The program is provided by a computer readable medium such as the DVD-ROM 2201 or the IC card. The program is read from a computer readable medium, installed in the hard disk drive 2224, the RAM 2214, or the ROM 2230 which are also examples of the computer readable medium, and executed by the CPU 2212. The information processing described in these programs is read by the computer 2200 and provides cooperation between the programs and various types of hardware resources described above. An apparatus or method may be constituted by realizing the operation or processing of information in accordance with the usage of the computer 2200.
For example, when a communication is performed between the computer 2200 and an external device, the CPU 2212 may execute a communication program loaded onto the RAM 2214 to instruct communication processing to the communication interface 2222, on the basis of the processing described in the communication program. The communication interface 2222, under control of the CPU 2212, reads transmission data stored on a transmission buffering region provided in a recording medium such as the RAM 2214, the hard disk drive 2224, the DVD-ROM 2201, or the IC card, and transmits the read transmission data to a network or writes reception data received from a network to a reception buffering region or the like provided on the recording medium.
The CPU 2212 may cause all or a necessary portion of a file or a database to be read into the RAM 2214, the file or the database having been stored in an external recording medium such as the hard disk drive 2224, the DVD-ROM drive 2226 (DVD-ROM 2201), the IC card, or the like. The CPU 2212 may perform various types of processing on the data on the RAM 2214. The CPU 2212 may then write back the processed data to the external recording medium.

----------

Given request
Write out the passage on program storage again, starting at "The program is provided" and ending at "the computer 2200.", and switch "computer readable medium" to "storage medium" wherever it occurs. The records come from a separate source.

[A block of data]

----------

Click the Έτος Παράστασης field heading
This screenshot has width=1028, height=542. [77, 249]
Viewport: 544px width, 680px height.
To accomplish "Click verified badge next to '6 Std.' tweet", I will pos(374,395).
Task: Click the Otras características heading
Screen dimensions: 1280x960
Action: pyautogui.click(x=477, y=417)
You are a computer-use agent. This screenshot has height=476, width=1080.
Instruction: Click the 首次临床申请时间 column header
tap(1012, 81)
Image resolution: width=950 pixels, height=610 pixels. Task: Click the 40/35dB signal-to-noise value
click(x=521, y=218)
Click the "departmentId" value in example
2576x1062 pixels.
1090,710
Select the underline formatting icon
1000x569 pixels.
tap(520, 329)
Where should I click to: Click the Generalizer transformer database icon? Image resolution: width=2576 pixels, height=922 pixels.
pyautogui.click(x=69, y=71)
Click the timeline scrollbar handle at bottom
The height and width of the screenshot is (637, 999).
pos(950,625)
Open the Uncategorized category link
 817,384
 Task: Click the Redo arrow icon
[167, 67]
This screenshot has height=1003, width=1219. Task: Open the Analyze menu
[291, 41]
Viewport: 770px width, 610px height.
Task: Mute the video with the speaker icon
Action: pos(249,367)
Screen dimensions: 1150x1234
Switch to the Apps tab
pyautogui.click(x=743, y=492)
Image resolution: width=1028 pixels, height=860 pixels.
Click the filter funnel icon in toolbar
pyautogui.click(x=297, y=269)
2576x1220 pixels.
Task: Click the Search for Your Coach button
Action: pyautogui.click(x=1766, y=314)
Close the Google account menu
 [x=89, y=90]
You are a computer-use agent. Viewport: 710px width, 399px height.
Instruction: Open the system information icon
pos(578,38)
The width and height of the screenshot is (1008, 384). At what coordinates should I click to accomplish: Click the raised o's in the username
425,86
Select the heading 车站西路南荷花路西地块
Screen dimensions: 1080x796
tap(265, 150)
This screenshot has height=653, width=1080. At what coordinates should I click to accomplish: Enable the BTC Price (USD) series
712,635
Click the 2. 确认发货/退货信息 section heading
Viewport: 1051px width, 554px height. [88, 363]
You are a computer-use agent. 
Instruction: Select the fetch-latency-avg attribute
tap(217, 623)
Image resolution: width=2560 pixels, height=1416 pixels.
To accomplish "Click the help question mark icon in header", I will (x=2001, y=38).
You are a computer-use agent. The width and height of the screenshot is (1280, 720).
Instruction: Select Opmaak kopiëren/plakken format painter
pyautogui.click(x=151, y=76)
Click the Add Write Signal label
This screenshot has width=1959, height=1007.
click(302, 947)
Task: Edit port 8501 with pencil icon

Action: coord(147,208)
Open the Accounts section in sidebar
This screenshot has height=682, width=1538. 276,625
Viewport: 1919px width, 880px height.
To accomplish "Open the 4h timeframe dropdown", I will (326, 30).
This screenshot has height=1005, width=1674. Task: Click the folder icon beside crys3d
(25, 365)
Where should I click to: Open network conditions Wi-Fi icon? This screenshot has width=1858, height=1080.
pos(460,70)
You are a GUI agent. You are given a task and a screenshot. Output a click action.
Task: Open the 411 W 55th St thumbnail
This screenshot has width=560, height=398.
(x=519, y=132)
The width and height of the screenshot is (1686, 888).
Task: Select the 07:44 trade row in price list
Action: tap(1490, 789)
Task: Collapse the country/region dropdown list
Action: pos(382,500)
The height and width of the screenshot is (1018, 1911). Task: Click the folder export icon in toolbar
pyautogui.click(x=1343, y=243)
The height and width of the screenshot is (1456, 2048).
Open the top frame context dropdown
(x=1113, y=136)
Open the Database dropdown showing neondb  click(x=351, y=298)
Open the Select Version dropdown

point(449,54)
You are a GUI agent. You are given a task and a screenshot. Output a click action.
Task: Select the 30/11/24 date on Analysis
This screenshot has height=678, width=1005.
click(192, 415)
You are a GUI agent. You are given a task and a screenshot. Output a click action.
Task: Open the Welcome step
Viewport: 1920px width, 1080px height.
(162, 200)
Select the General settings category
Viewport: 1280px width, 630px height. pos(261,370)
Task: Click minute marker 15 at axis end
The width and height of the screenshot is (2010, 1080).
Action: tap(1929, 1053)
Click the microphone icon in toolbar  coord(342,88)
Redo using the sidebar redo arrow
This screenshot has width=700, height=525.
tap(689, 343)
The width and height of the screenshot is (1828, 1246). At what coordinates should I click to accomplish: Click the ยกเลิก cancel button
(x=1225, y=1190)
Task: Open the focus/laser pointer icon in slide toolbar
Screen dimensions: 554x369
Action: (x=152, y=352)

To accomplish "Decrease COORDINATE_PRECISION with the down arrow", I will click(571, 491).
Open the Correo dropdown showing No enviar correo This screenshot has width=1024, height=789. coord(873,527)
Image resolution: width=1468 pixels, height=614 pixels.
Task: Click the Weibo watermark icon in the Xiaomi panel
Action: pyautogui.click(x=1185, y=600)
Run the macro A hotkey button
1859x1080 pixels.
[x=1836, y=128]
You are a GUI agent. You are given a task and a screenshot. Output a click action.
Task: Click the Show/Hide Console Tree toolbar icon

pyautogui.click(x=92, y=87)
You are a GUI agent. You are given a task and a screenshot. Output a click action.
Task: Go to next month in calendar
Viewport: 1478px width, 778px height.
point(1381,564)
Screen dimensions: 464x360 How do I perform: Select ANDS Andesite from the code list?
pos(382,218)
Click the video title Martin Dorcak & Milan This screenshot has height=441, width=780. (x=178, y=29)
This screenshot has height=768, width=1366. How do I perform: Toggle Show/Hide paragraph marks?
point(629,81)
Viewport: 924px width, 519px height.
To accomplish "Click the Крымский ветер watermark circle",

----------

Finished answer
The program is provided by a storage medium such as the DVD-ROM 2201 or the IC card. The program is read from a storage medium, installed in the hard disk drive 2224, the RAM 2214, or the ROM 2230 which are also examples of the storage medium, and executed by the CPU 2212. The information processing described in these programs is read by the computer 2200 and provides cooperation between the programs and various types of hardware resources described above. An apparatus or method may be constituted by realizing the operation or processing of information in accordance with the usage of the computer 2200.